Cluster Subjects Within Study Sites
This report clusters subjects within study site for the purpose of identifying similar subjects. It constructs a cross-domain data set using as much baseline data as possible (subject to user options). The dataset includes age and the variables from available findings domains (LB, EG, VS, etc.) with less than 5% missing values. Next, it calculates Euclidean distances to compute a distance matrix and performs hierarchical clustering of subjects within each study site. Findings values are averaged by USUBJID, test code, visit number, and time point (if available) if there are multiple measurements for a visit or time point. The goal of this exercise is to identify pairs of subjects with a very small distance. This could be an indication that these subject are slightly modified copies of one another.
Report Results Description
Running this report for Nicardipine using default settings generates the report shown below.
The Cluster Subjects Within Study Sites report shows the results of clustering of the subjects on the basis of different study sites. The results for each grouping are presented in a separate “section”.
Between-Subject Distance Summary
This section presents box plots of the pairwise Euclidian distances between subjects presented by site and Box Plot of the minimum pairwise distance taken from each site.
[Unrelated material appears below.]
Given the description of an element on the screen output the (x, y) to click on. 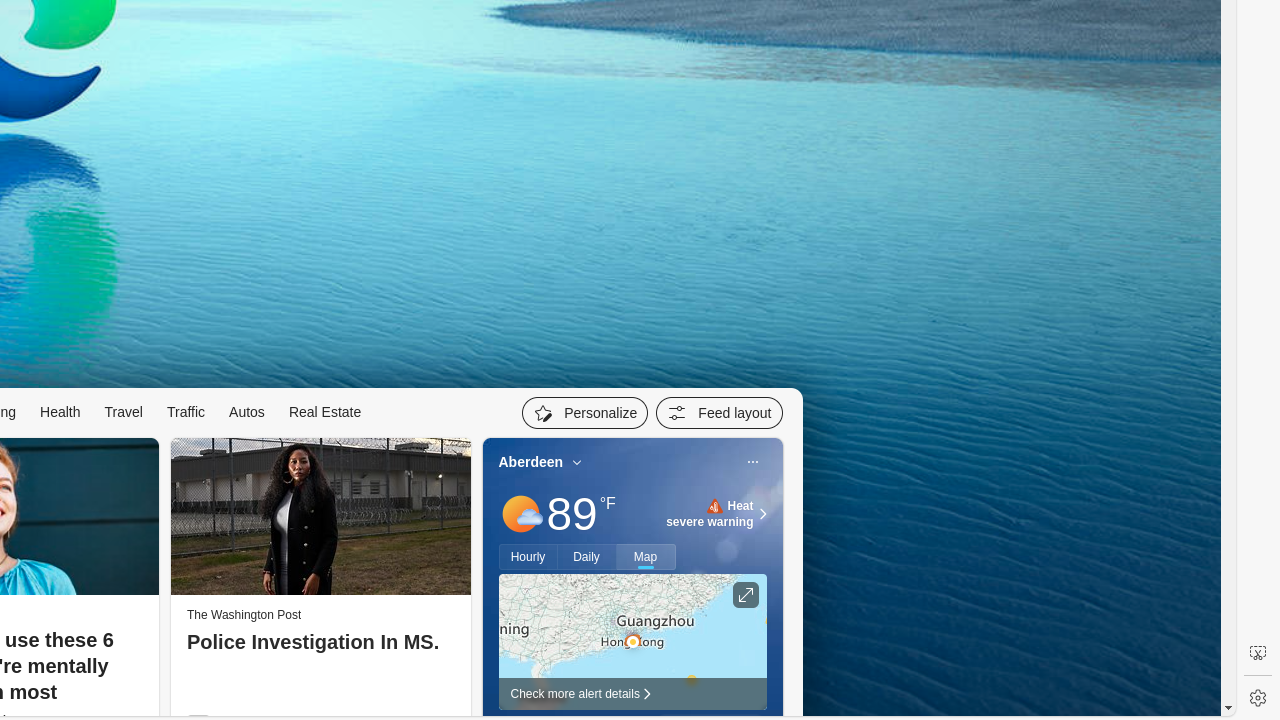
Hourly Element type: list-item (528, 557)
Health Element type: link (60, 412)
Heat - Severe Heat severe warning Element type: link (710, 514)
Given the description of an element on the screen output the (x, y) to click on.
It contains the following elements:
• | One set of Box Plots of Pairwise Distances between Subjects vs. Study Sites. |
This figure shows box plots of all pairwise Euclidian distances within each study site. Individual points are overlaid with the boxplot. The Y-axis is set to log-scale by default for the ease of identifying small distance points when the range of distance is large. A summary table is shown below the boxplot presenting the N, Mean, Min, Max values for each study site. Values closer to zero (0) reflect subjects that are very similar to one another, which could indicate that they are slightly modified copies.
• | One Box Plot of Minimum Between-Subject Distances for Each Site. |
The box plot of minimum pairwise distances provides some idea of the most similar subjects within each site.
Distance Matrices per Study Site
The Distance Matrices per Study Site section is shown below. There is one panel for each study site in the trial. The panels are named after the study sites' names or IDs.
It contains the following elements:
• | One Hierarchical Clustering display that clusters subjects based on the Euclidean distance. A heatmap from Hierarchical Clustering is shown with subject IDs being rows and columns annotations. The legend shows the pairwise distance values with a minimum of zero. |
Bluer color indicates subjects that are more similar, whereas yellow shows subjects less similar. The clustering dendrogram is presented to the right of the heat map and can show sets of more than two subjects that are similar to one another. All the pairwise distance matrices, along with the subjects' ID , study sites and treatment arms, are stored in separate jmp tables, and can be accessed by clicking the 'View Tables' button.
Options
Data
Findings Tests
Use this widget to select Findings Tests for the analysis. The report will autorun and analysis is restricted to the selected tests only.
Subset of Visits
Use the Subset of Visits option to select the visits to be included in the analysis.
Remove unscheduled visits
You might or might not want to include unscheduled visits when you are analyzing findings by visit. Check the Remove unscheduled visits to exclude unscheduled visits.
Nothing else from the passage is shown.